そこで、中心市街地の再生と高齢者にとって暮らしやすい街という、2つの観点から中心市街地の都市住宅への高齢者の誘致、という方法を提唱してみたい。確かに、現状でも中心市街地には高齢者が多いが、これは都市が拡大する以前からそこに住んでいる人々が高齢化し、その子供達はニュータウンへ移り住んでしまった為に、高齢者だけが中心市街地に取り残されてしまった状況なのではないか、と私は思う。取り残されたとはいえ、中心市街地は高齢者にとって住みやすい土地なので、高齢者が住み続けていると考えるなら、ここから高齢化社会への都市住宅の対応策が考えられるのではないだろうか。
ニュータウンは家族層を中心とした生活の場として、中心市街地は高齢者にとって暮らしやすい街として再生するという基本コンセプトを持ったとき、20代から30代前半の青年層の行き場が見えてこない。

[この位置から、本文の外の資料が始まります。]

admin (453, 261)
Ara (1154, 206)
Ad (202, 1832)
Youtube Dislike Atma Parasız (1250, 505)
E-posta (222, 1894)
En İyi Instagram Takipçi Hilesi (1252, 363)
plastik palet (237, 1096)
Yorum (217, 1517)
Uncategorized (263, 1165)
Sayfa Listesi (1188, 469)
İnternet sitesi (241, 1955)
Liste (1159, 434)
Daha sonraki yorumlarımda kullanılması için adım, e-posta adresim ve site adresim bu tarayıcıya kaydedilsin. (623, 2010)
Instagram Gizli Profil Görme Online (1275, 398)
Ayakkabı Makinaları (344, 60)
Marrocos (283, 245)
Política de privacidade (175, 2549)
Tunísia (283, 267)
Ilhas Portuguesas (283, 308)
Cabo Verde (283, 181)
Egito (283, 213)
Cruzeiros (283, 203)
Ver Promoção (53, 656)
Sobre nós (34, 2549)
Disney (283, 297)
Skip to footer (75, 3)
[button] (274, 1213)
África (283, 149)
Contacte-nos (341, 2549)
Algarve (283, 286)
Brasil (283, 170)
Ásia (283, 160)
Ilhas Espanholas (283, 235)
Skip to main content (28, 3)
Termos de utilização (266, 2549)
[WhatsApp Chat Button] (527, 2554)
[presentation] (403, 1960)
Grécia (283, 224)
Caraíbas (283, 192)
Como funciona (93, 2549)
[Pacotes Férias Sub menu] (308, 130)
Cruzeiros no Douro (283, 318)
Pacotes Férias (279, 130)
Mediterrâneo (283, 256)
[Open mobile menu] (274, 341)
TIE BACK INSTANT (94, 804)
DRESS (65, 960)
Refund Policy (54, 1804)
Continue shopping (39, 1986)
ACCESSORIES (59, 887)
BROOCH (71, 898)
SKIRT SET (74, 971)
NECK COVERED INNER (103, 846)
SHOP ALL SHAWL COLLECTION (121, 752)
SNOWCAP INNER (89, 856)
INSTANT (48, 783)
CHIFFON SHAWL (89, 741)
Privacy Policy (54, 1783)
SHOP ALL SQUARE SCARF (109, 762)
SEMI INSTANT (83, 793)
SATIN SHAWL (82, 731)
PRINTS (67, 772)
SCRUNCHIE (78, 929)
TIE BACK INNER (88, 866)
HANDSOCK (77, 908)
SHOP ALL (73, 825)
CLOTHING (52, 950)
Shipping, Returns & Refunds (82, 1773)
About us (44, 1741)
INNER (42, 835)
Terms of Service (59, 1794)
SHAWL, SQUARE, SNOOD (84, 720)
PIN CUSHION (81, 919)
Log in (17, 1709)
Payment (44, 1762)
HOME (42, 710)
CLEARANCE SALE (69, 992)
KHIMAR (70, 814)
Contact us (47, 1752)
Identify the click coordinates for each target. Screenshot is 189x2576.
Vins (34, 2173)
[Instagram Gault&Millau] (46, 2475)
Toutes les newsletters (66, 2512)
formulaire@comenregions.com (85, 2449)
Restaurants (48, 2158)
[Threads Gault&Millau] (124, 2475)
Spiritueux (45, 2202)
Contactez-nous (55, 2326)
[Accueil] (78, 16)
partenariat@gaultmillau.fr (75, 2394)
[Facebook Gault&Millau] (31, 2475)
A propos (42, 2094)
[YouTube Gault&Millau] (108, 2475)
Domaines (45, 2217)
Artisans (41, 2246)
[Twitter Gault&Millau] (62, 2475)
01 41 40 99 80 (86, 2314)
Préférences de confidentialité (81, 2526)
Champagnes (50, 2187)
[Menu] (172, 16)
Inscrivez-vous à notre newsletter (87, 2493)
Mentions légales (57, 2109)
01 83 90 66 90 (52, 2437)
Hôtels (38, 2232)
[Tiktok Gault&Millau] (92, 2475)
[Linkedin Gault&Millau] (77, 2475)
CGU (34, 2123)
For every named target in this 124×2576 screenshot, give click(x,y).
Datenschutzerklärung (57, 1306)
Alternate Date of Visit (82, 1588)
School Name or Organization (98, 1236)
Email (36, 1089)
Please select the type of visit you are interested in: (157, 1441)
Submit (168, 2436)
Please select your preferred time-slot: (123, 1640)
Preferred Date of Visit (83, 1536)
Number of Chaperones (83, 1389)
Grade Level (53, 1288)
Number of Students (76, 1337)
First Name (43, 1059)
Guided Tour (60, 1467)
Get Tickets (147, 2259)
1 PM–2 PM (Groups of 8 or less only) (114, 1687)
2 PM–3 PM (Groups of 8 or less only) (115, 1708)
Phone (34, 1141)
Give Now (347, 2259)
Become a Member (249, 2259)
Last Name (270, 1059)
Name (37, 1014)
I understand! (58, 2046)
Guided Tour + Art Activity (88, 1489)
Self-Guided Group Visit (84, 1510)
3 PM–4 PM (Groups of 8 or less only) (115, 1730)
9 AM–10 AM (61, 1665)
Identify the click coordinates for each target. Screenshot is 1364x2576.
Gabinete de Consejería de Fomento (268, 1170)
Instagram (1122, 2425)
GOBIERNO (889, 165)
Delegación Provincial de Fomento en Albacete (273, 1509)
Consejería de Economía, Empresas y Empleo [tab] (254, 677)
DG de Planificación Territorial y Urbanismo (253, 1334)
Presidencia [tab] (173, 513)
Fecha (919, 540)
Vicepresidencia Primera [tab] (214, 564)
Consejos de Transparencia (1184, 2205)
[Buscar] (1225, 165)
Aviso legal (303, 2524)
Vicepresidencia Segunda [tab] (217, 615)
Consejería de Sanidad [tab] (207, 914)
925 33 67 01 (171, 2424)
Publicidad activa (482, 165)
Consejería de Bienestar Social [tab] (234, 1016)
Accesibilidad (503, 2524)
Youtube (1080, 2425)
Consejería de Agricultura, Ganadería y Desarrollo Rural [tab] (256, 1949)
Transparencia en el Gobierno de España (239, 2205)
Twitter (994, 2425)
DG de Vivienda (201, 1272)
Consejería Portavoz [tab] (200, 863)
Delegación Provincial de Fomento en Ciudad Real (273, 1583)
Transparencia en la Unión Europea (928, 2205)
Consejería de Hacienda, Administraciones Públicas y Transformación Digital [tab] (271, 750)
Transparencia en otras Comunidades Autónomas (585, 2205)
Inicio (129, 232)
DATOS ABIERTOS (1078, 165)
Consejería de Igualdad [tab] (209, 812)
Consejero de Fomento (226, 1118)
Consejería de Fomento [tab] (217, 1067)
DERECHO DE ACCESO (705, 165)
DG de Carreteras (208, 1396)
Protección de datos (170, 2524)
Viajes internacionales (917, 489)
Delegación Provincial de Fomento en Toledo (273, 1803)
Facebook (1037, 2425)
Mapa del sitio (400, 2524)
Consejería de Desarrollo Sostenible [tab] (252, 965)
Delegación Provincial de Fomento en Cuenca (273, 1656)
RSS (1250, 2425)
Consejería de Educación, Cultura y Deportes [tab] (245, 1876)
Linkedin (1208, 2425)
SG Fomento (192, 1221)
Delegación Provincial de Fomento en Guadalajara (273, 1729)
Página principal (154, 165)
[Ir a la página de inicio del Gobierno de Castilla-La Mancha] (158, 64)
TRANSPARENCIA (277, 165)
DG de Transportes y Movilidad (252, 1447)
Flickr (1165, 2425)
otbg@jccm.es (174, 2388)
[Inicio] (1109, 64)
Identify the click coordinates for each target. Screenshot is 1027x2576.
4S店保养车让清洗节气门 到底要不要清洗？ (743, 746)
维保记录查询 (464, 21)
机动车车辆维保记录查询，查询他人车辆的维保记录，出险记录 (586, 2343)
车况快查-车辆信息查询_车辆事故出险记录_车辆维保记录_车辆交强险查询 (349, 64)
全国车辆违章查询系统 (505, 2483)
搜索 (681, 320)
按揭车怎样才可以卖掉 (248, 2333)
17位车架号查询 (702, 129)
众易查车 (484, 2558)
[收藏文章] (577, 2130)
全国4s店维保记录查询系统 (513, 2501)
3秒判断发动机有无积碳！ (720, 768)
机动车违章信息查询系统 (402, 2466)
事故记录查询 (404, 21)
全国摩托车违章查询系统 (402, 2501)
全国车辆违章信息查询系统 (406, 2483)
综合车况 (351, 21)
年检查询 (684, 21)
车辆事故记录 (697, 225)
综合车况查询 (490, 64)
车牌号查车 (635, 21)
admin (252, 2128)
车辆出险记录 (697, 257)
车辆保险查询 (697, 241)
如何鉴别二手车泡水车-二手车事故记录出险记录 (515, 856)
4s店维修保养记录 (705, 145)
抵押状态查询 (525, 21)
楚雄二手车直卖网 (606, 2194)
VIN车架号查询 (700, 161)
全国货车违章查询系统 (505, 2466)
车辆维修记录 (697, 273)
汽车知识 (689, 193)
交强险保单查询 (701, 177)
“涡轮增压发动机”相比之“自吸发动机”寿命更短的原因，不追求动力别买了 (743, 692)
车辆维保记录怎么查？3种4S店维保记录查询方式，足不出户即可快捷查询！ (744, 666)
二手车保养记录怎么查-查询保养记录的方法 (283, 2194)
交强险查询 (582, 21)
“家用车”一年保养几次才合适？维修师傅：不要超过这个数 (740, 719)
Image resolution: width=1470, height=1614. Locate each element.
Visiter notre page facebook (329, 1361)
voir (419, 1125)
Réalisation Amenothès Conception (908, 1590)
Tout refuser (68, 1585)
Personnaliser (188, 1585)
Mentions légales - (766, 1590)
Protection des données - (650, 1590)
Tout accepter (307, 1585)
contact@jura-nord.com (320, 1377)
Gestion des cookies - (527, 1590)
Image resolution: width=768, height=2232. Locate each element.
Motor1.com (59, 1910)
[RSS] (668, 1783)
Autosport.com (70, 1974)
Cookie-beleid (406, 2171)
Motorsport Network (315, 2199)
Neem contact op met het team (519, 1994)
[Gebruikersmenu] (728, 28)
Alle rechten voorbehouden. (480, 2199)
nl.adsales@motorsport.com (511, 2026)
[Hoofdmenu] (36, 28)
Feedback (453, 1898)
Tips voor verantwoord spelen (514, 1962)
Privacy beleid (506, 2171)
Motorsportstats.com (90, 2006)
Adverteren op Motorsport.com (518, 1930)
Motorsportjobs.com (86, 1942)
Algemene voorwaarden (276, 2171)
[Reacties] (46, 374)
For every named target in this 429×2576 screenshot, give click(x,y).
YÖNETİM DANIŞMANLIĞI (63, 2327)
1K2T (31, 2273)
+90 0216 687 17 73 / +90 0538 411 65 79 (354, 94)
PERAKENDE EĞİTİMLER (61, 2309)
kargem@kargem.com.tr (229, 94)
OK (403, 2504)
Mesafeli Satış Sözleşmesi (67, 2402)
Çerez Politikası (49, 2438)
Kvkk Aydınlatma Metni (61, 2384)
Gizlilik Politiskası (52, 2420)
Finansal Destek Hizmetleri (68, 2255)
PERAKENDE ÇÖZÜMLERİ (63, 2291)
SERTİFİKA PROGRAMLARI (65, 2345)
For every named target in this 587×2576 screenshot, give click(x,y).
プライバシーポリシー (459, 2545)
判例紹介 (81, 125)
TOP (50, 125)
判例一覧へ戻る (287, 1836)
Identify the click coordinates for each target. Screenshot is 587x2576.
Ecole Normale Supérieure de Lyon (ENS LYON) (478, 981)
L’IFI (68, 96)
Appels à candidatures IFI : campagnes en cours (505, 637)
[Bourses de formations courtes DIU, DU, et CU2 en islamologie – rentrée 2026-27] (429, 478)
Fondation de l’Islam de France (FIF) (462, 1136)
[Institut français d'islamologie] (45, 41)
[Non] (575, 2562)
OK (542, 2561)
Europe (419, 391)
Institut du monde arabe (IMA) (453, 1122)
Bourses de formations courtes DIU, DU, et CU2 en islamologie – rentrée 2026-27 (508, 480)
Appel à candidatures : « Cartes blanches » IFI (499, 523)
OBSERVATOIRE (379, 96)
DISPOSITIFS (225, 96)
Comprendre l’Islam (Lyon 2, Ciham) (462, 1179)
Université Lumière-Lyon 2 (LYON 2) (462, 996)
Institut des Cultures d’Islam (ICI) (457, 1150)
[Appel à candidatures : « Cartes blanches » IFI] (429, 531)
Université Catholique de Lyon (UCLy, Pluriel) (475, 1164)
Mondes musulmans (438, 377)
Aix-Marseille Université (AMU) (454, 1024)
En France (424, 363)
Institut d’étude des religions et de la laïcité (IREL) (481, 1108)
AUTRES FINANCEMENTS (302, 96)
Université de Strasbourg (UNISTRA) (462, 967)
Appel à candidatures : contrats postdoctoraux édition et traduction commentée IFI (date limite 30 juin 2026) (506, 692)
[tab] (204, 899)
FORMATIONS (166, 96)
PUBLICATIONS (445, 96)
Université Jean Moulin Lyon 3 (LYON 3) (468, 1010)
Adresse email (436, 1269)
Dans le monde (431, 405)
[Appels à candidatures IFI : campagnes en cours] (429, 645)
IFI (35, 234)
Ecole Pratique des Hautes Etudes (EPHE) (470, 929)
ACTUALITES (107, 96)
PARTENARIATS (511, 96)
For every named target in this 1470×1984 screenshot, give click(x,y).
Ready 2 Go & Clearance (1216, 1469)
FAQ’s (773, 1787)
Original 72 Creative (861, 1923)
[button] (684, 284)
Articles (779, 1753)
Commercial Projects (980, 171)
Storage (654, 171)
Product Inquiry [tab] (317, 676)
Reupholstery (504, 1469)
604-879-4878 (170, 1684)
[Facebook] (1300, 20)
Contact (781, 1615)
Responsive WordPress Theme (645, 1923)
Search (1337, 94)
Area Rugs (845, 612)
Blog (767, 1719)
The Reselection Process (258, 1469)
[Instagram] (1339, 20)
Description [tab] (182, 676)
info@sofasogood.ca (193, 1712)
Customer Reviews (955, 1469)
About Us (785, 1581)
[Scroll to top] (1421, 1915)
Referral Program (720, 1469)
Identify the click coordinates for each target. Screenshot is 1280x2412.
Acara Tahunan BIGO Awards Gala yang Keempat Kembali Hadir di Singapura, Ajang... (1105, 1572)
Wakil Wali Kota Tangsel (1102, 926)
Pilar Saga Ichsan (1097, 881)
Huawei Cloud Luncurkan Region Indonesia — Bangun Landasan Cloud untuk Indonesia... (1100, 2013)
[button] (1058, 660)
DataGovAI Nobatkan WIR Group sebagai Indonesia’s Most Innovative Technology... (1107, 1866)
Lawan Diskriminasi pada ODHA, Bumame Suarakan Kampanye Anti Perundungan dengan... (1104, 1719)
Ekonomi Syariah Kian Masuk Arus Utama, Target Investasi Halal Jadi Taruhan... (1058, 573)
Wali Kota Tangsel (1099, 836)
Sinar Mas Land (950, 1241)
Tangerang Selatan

私は、彼らも中心市街地に都市住宅を確保し住むべきではないだろうかと思う。青年層は基本的に家族を持たない一人身で生活している場合が多いが、彼らにとっては都市における生活は孤独と隣接関係にあることが多い。少なくとも、生活の基本である住居とその周辺でのコミュニティでは孤独である。そこで、以下のようなフローチャートができるのではないかと私は考えている。


中心市街地は青年層と高齢者層を中心にした構成にし、ニュータウンは子供のいる家族層を中心にした構成することによって、都市において、市民がニュータウン〜中心市街地〜ニュータウン〜中心市街地とローテーションを組んで年代ごとに移動するようにすれば、都市の無意味な拡大も、中心市街地の空洞化も防げるのではないだろうか。特に、青年層と高齢者層が中心市街地に住むことによって、何らかの災害等の時に青年層が高齢者層を助けられるという利点があり、一方で、うまくすれば青年層と高齢者層が交流する事も可能となり、それによって青年層の都市における孤独を解消できるのではないだろうか。
特に、青年層と高齢者層が隣接する住宅に住む、あるいは2世帯住宅のような形の住宅に片方には高齢者、もう片方には青年層が暮らすスタイルは、高齢者介護の問題に対して1つの解答となりうると私は考えている。

5. 住民住宅移動論

中心市街地における都市住宅はそれほど広くないので基本的に広さを追求する事は難しく、子供のいる家族層にとっては住み心地が良いとは決して言えない。家族層にとっては広い庭や公演が整備されているニュータウンの方が暮らしやすいと言える。しかしながら、高齢者層にとってはニュータウンは交通の便の問題や坂道の多さなど、一般的には暮らしにくい設計になっている。逆に中心市街地の方が坂道や段差も少なく、交通手段も発達しており、基本的には高齢者にとって暮らしやすいと言える。
そこで、都市の住民は、自らの住宅をニュータウンと中心市街地の間を自分の年齢層に合わせて移動させるという住民住宅移動論が成立するのではないかと考える。